Валя потихоньку приняла душ, в кромешной тьме поставила раскладушку и легла. На этот раз сон сморил ее моментально — она даже не успела ни о чем подумать, как мысли в голове стали путаться и мешаться, а после и вовсе исчезли, все до одной.
6
Утром Евгения Гавриловна отчитала-таки Валю за вчерашнее опоздание, но против ее ожидания, сделала это без особой злости. Валя молча выслушала тетку, покивала головой и убежала в магазин.
В отделе никто с ней больше не нянчился, Зоя Васильевна сразу же поставила ее на прежнее место, между Мариной и Верой и спокойно удалилась по своим делам. Валя поглядывала на Веру — как она после пережитой бурной ночи, — однако та лишь лукаво ухмылялась.

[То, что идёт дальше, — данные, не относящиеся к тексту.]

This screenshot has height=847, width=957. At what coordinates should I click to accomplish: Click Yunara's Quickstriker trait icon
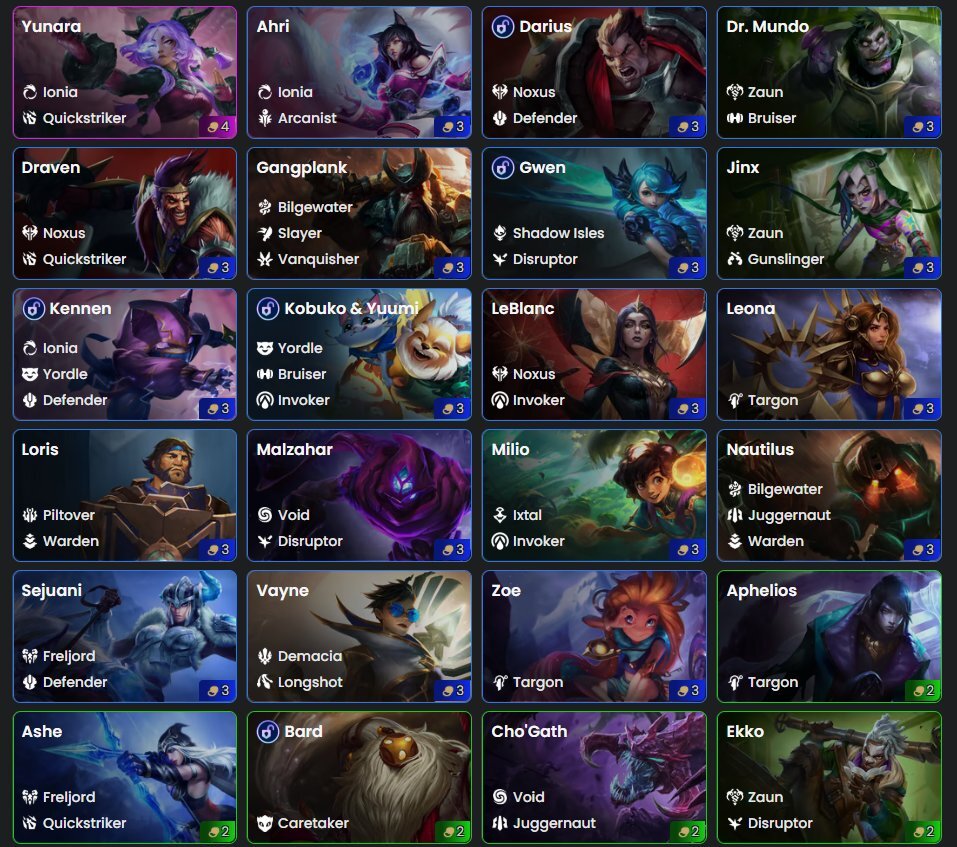(x=30, y=118)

Покупатели текли рекой, общаться почти совсем не получалось. К обеду Валя уже зверски хотела есть. Сегодня она взяла с собой из дому деньги, и, купив здесь же, в универсаме, пачку «Роллтона» и пирожок с капустой, уплела и то, и другое за обе щеки.
К концу дня Валя успела поссориться и помириться с Альбиной, получить похвалу от менеджера за высокий темп обслуживания, утешить плачущую Марину и договориться с Верой снова провести вечер в баре. Она уже не чувствовала себя смертельно уставшей, наоборот, работа приносила ей удовлетворение и бодрость.
Через день Валя съездила в поликлинику, обошла всех специалистов, сдала анализы и торжественно вручила заполненную медкнижку секретарше.
Так потекла столичная жизнь. С первого аванса Валя накупила сестрам подарков, отослала по почте посылку, отложила денег на самое скромное питание и вместо блузки приобрела себе симпатичный джемперок за гораздо меньшую стоимость.
Нареканий со стороны администрации у нее не было, отношения с сослуживицами сложились хорошие. Она уже привыкла к тому, что Маринка вечно пребывает в дурном расположении духа, Альбина почти все время молчит, а Верка только и говорит, что об очередных кавалерах. Были в отделе и другие продавщицы: смазливая, черноглазая Танька, тихая, как мышка, Олеся и бойкая, смешливая Лада. В какие-то дни некоторые из девушек переходили в соседний, мясной отдел, взвешивали и упаковывали фарш и полуфабрикаты. Распоряжались этими перестановками Зоя Васильевна и все та же Галина, дочка секретарши. Валю они с колбасы не трогали — слишком уж ловко она управлялась с машинкой, обслуживая покупателей без малейшей задержки.
В общем, у нее все складывалось весьма удачно. Даже тетка постепенно перестала ворчать и смирилась с тем, что ближайшие полгода-год у нее в квартире будет жить постоялица.
Лето закончилось, за окнами стоял дождливый сентябрь. Валя все чаще, выходя утром из дому, раскрывала над головой старенький, темно-зеленый зонтик. Кроссовки ее прохудились и пропускали воду, но до получки было еще далеко. Приходя в универсам, Валя переобувалась в туфли, а кроссовки пристраивала в комнате отдыха у включенного обогревателя — сезон отопления пока не начался.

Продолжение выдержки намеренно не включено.